Encontré la camisa. Recogí calzones y jubón. Angélica se había levantado y ya no hacía preguntas. Quiso sujetarme por la espalda y la rechacé con violencia. Forcejeamos allí mismo, a oscuras: Sentí cómo al cabo ella caía sobre la cama con un gemido de dolor o de rabia. No me importó. En aquel momento no me importaba otra cosa que la cólera contra mí mismo. La angustia de mi deserción.

—Maldito seas —dijo.

Me agaché de nuevo, tanteando por el suelo. Mis zapatos tenían que estar en alguna parte. Di con el cinturón de cuero y al ir a ponérmelo comprobé que no pesaba lo debido.

La vaina de la daga estaba vacía. Dónde diablos, pensé. Dónde está. Iba a hacer en voz alta una pregunta que ya sonaba estúpida antes de llegar a mis labios, cuando sentí un dolor agudo y muy frío en la espalda, y la oscuridad se inundó de puntitos luminosos, como minúsculas estrellas. Grité una vez, corto y seco. Luego quise volverme y golpear, pero fallaron mis fuerzas y caí de rodillas. Angélica me sujetaba por el pelo, obligándome a echar atrás la cabeza. Sentí correr la sangre por mi espalda, hasta las corvas, y luego el filo de la daga contra mi cuello. Pensé, extrañamente lúcido: me va degollar como a un ternasco. O como a un cerdo. Había leído algo una vez sobre la maga, la mujer, que en la Antigüedad convertía a los hombres en cerdos.

Me llevó de nuevo hasta la cama, a tirones del pelo, sin apartar la daga de mi garganta, haciendo que me tumbase de nuevo en ella, boca abajo. Después se sentó a horcajadas sobre mí, medio desnuda como estaba, sus muslos abiertos en torno a mi cintura, aprisionándola.

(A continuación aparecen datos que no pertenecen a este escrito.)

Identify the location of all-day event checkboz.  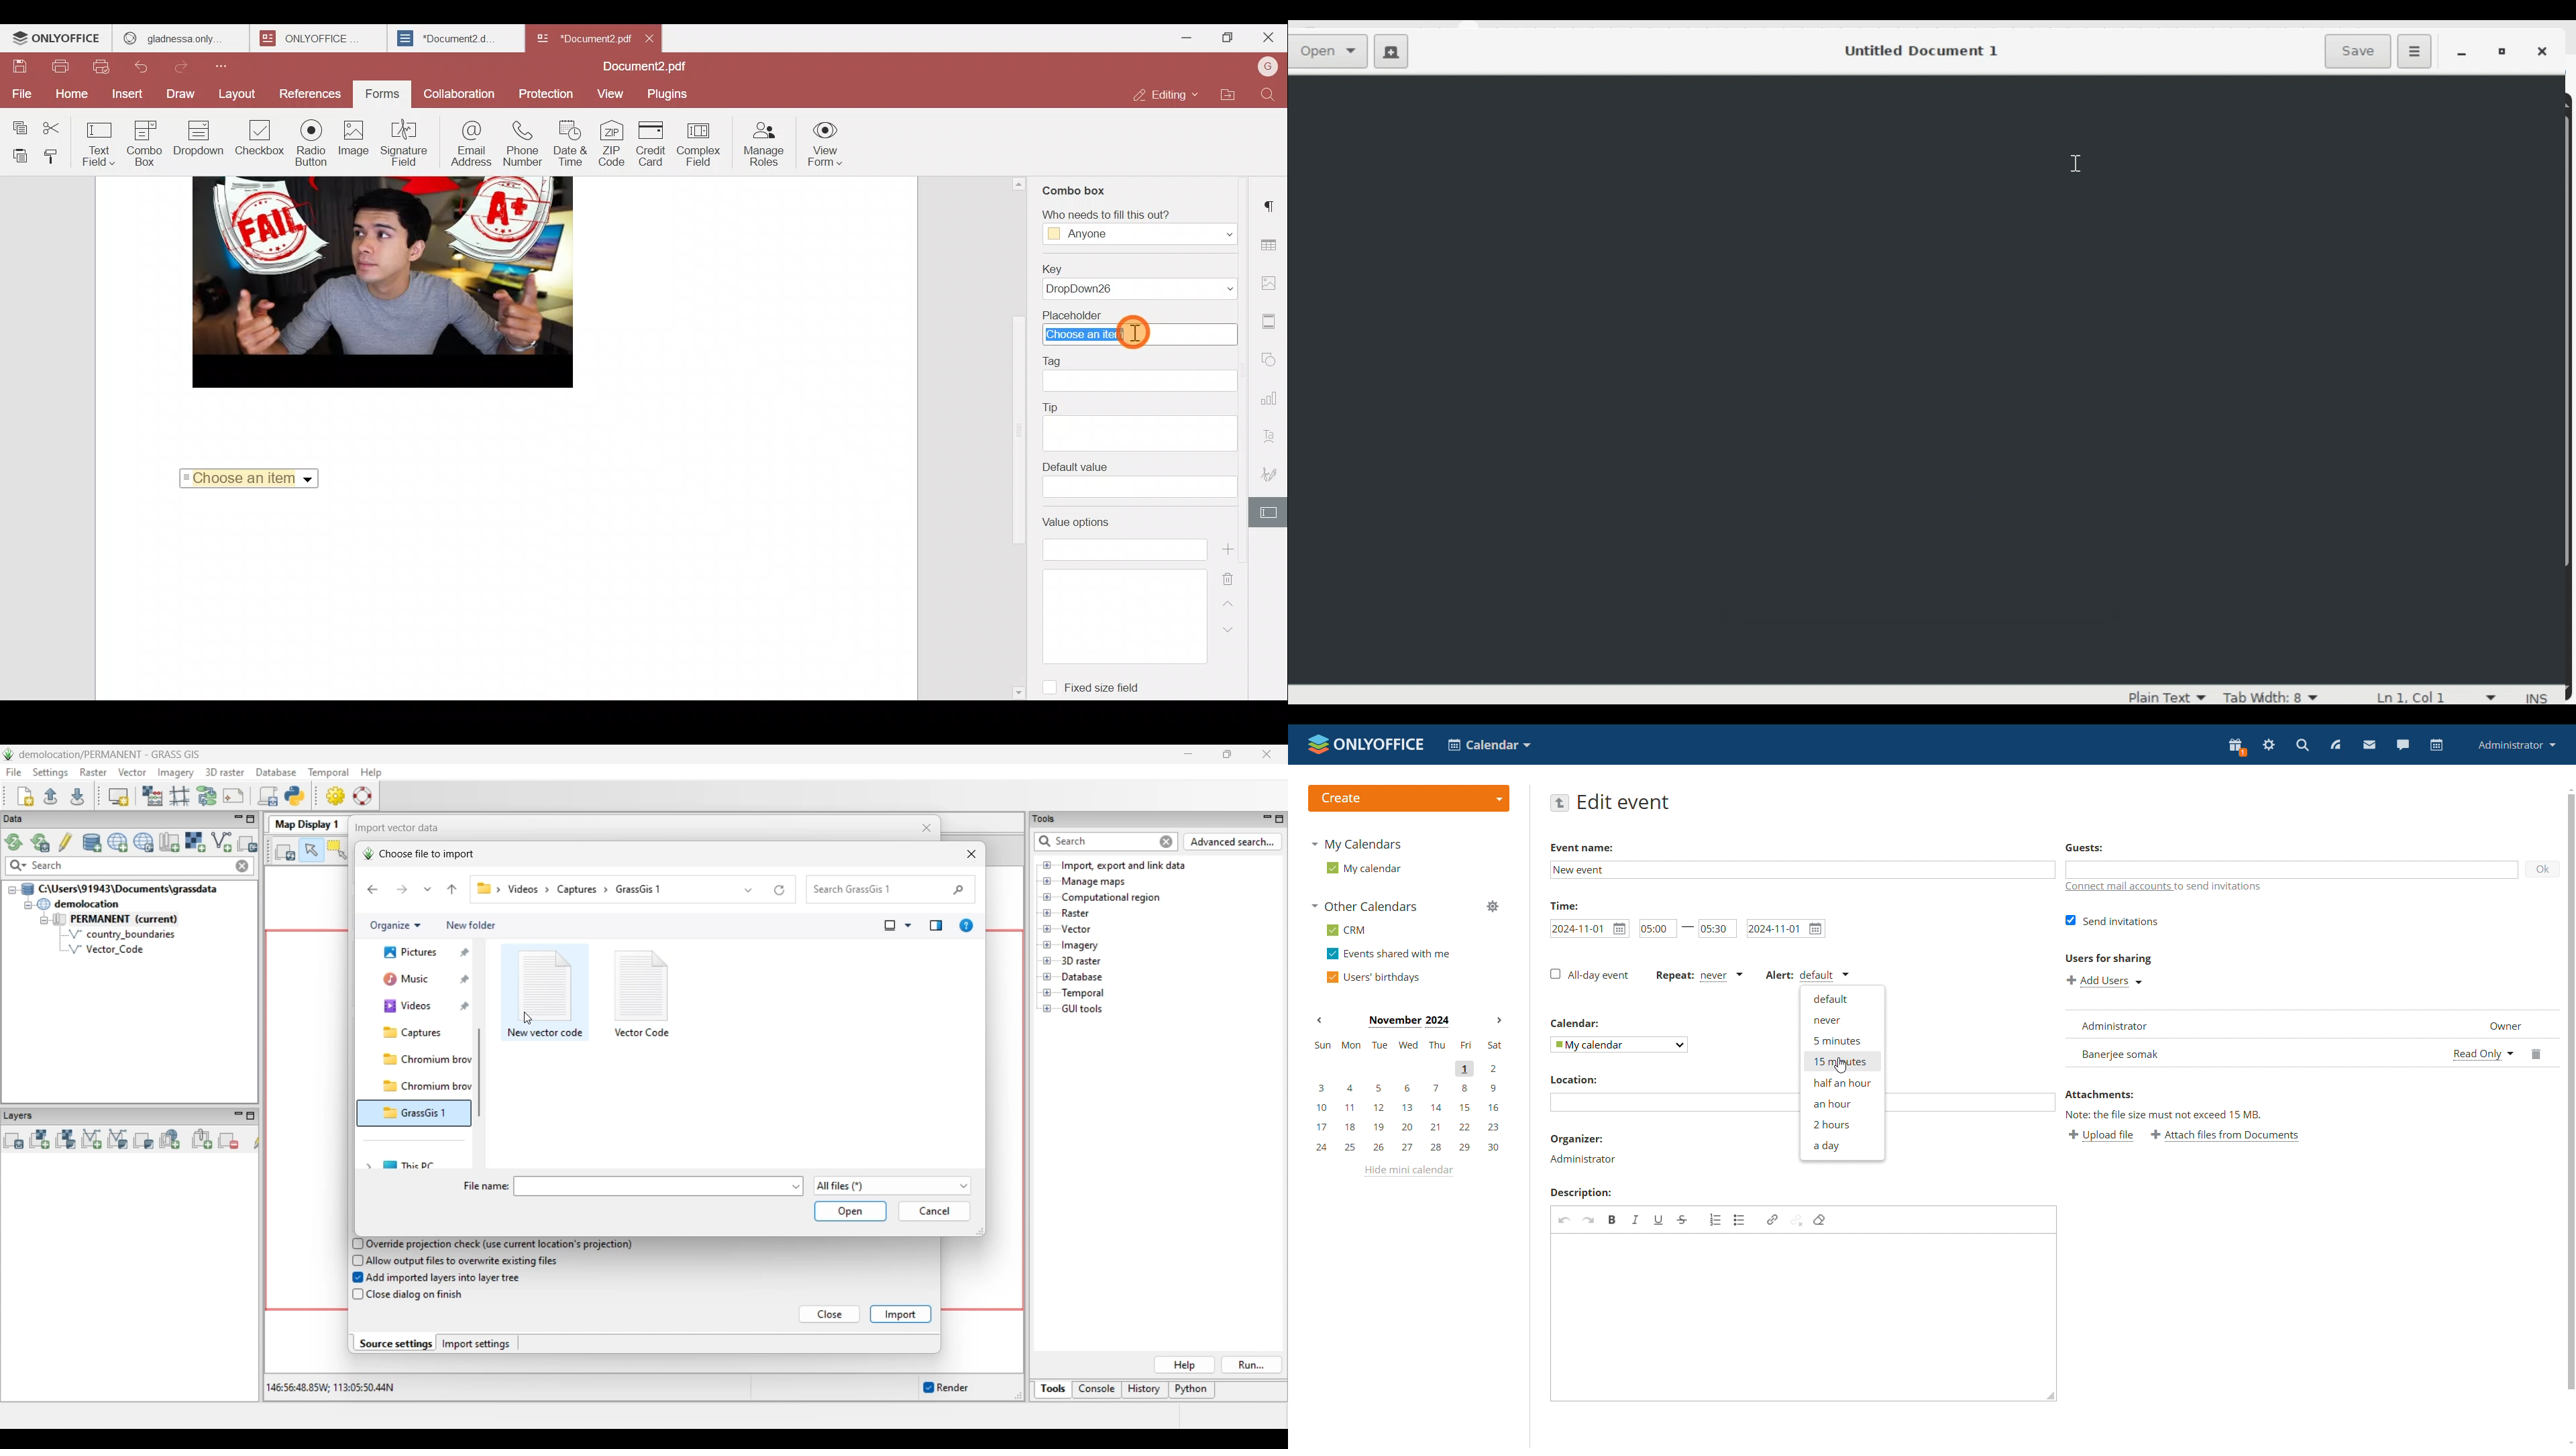
(1589, 974).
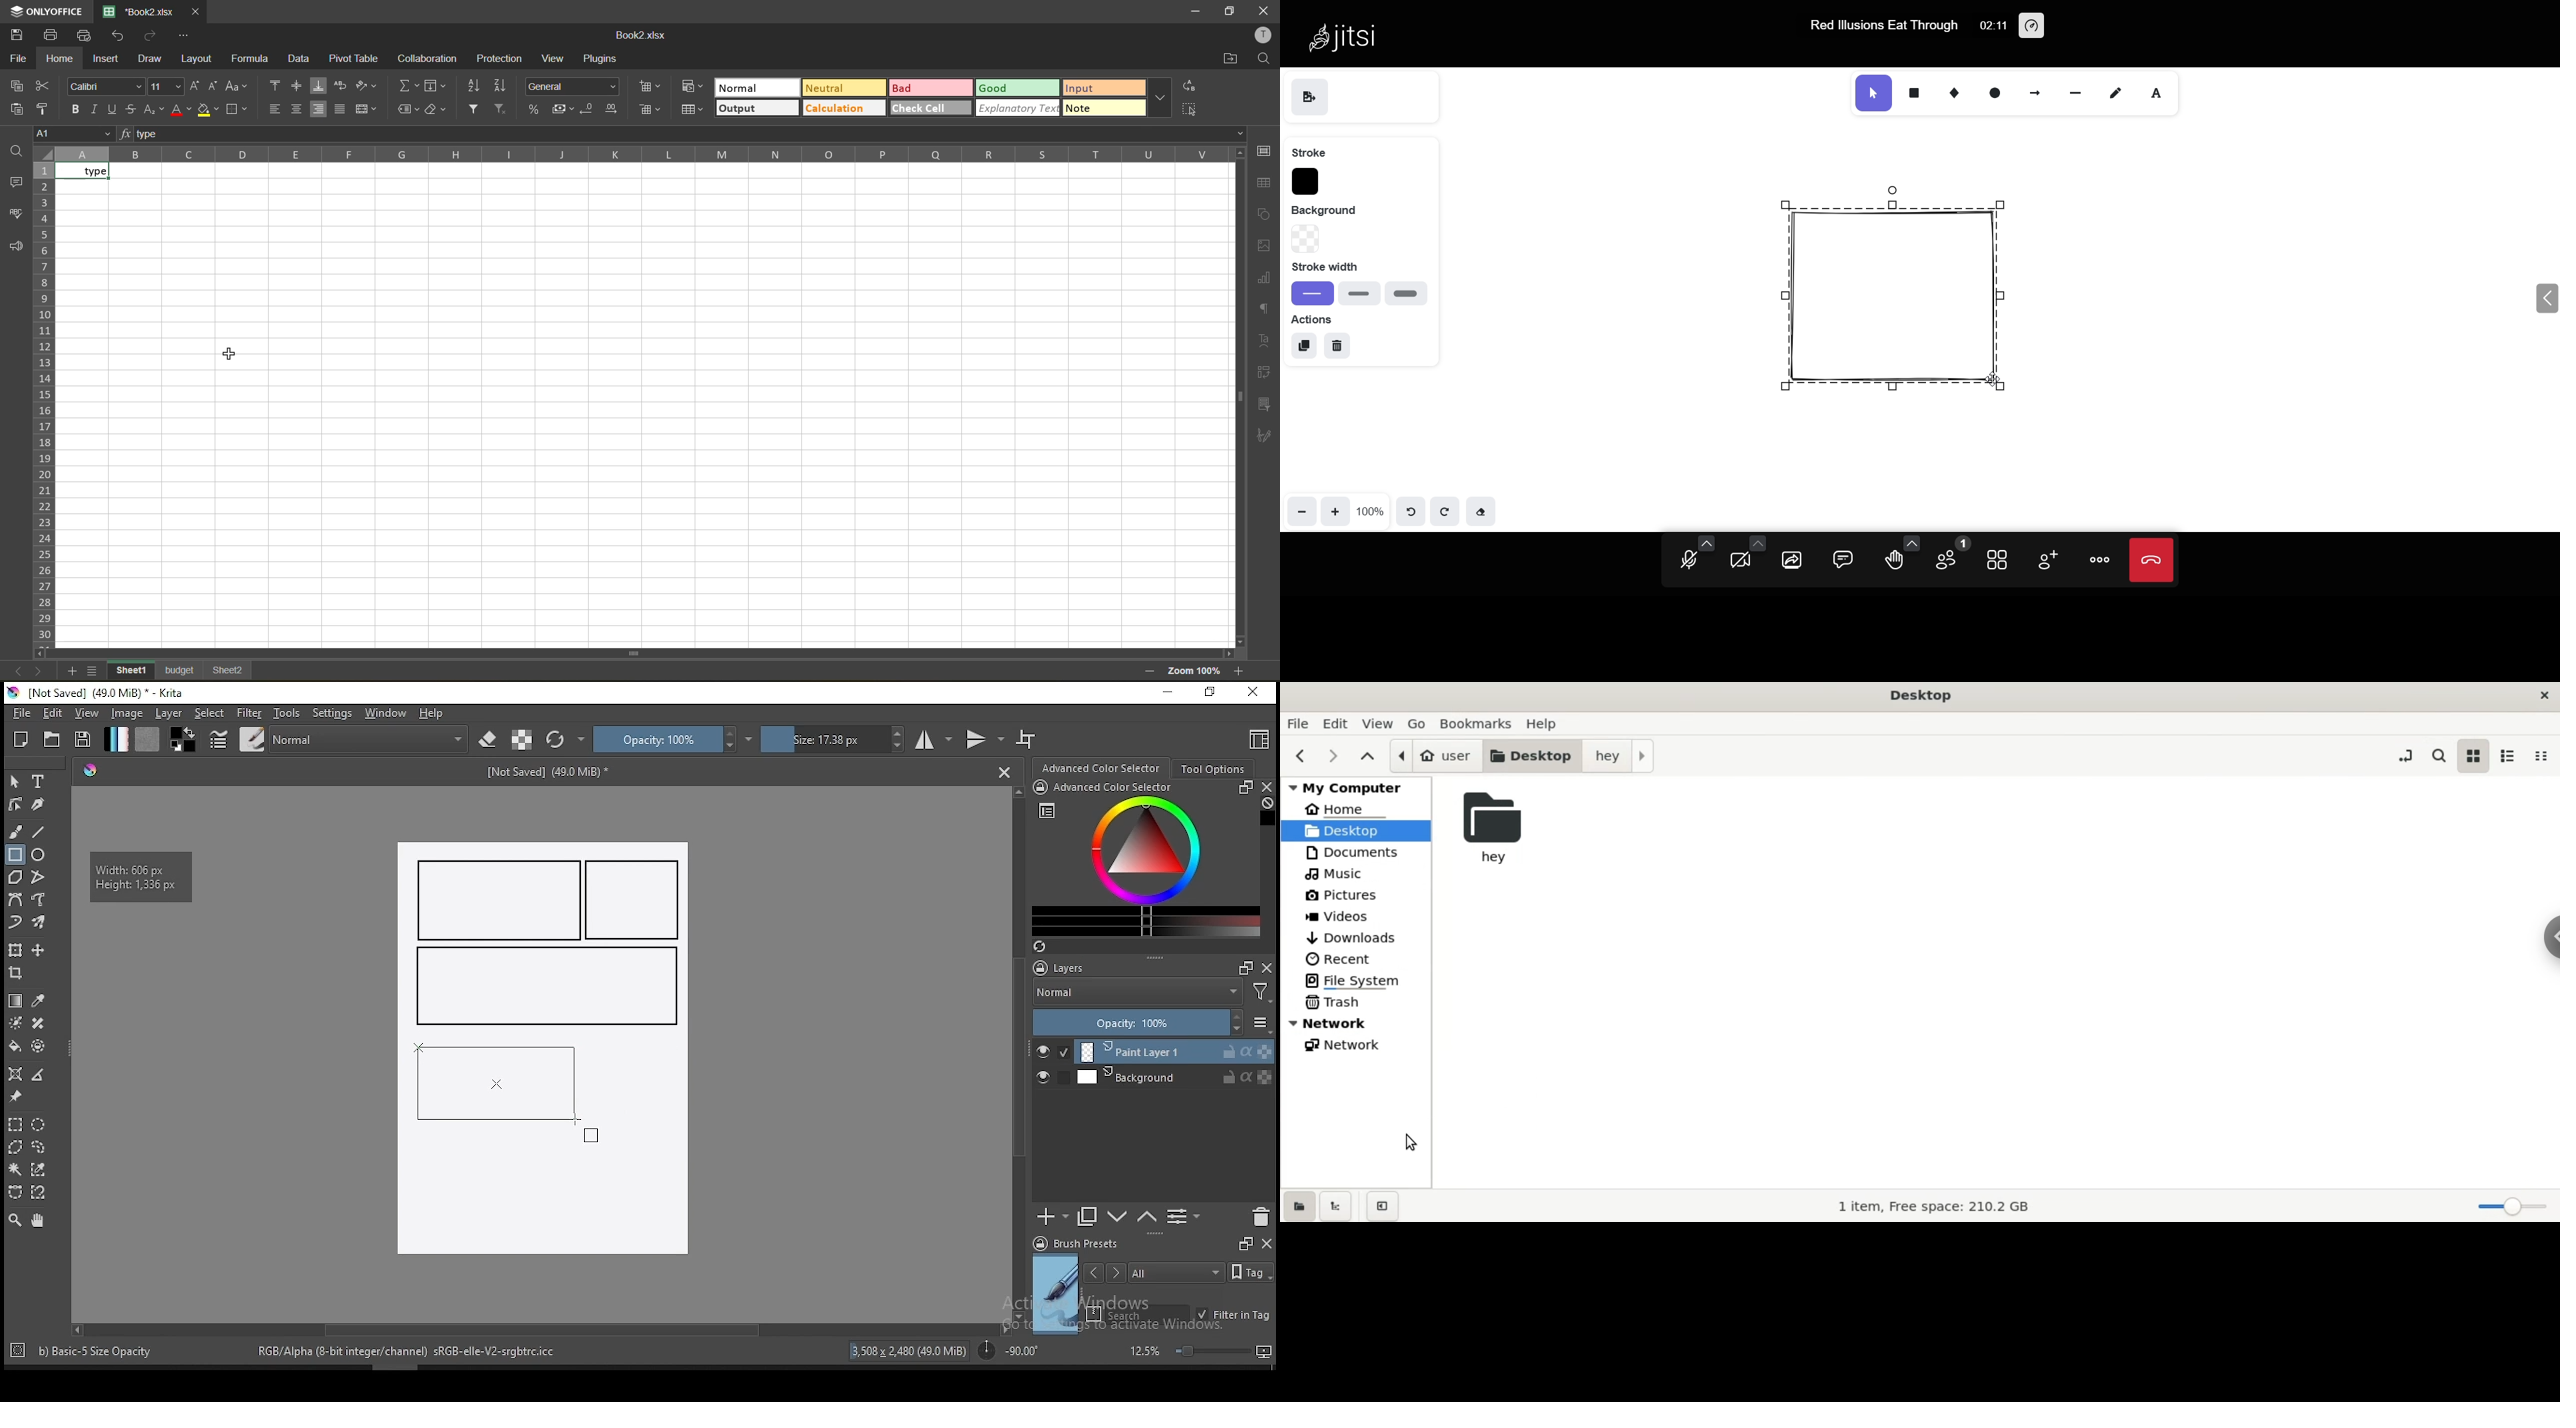 This screenshot has width=2576, height=1428. I want to click on cut, so click(48, 88).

Seguía asiéndome por el cabello con fuerza. Entonces apartó la daga y sentí sus labios posarse en mi herida sangrante, acariciando sus bordes con la lengua, besándola como antes había besado mi boca.

—Me alegro —susurró— de no haberte matado todavía.

La luz deslumbraba los ojos de Diego Alatriste. O más bien el ojo derecho, porque el izquierdo seguía hinchado y los párpados le pesaban como dados cargados de plomo. Esta vez, comprobó, eran dos las sombras que se movían en la puerta del sótano. Se las quedó mirando, sentado en el suelo como estaba, recostado en la pared, las manos que no había logrado liberar, pese al esfuerzo que le desollaba las muñecas, atadas a la espalda.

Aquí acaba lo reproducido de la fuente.